DOCUMENT EXCERPT:
= Beginning of Section =
But the union president, Colleen Kelley, disagrees with the revocation of bonuses.
She says the employees "have already earned these awards," and that they should not be taken away for current scandal situations. She says that "IRS employees are dedicated and hard-working professionals who perform important and difficult work for our country."
Others disagree.
Many are calling for a new system, such as a Fair Tax system, or a National Sales (Consumption) Tax, where taxation happens based on spending, rather than income.
Mitch Hubbard, president of the Midwestern Callaway Property Rights Coalition, says, "The IRS should be abolished because they are the enforcement arm of Obamacare."
And he said, they "target the enemies or whoever is in power."
He claims the states already have the apparatus to collect taxes and can do it for much less than the IRS, and that the "Fair Tax" is the best solution.
Most Americans agree that some level of reform is needed on a system that costs so much to operate, and is so complicated.
= End of Section =
INFORMATION PROVIDED:
= Beginning of Section =
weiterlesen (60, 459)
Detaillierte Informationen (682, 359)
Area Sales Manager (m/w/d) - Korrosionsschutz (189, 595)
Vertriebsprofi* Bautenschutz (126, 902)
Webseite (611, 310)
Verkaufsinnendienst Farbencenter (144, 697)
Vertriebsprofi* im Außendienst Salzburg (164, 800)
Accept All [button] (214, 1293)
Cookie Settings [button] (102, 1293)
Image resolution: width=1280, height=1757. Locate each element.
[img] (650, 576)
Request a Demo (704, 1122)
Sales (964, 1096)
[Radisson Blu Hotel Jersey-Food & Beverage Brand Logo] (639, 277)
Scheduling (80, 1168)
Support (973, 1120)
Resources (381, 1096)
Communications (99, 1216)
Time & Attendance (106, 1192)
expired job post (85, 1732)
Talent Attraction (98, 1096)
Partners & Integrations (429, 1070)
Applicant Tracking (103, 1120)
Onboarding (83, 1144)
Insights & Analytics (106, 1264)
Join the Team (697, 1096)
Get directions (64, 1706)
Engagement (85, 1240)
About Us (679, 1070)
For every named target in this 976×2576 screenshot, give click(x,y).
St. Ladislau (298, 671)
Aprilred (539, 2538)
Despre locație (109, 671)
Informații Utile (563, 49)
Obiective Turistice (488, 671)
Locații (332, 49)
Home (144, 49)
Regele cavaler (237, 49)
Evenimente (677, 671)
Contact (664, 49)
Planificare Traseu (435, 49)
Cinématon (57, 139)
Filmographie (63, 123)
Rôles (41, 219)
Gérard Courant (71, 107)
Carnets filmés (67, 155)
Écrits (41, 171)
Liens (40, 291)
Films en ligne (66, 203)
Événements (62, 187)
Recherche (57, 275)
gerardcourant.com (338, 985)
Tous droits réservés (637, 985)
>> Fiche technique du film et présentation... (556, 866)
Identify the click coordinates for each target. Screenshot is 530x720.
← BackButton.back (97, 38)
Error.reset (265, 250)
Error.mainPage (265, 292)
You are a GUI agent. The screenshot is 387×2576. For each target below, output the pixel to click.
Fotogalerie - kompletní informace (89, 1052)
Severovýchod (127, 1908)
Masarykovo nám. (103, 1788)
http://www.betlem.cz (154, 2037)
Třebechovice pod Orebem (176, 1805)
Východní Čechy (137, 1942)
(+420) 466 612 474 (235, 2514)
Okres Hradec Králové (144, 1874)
= End of Section =
EXERCISE TASKS:
**a)** In the IRS article, which organization does Mitch Hubbard lead?
**b)** Pick up the article on the IRS bonus dispute after its last sentence and keep writing it.

EXPECTED RESPONSES:
**a)** The Midwestern Callaway Property Rights Coalition.

**b)**
Jack Watts, a doctoral candidate and author from Emory University, admits that although he excels in many areas of his life, even he is "clueless" about all of the complicated tax forms the IRS demands.
He uses a CPA to do it for him, because he says the system is "this cumbersome…complex, and broken."
Some go so far as to say the current system is unconstitutional.
Dathan Paterno, a clinical psychologist and school board member in suburban Chicago, says that "common sense dictates that one should submit to powers that are benevolent and competent. Because the IRS is neither, it has lost its authority."
As Americans continue to rally around the idea of the abolition of the IRS, union leaders have vowed to fight it with everything they have, because they say the government jobs lost in this economy would be tragic.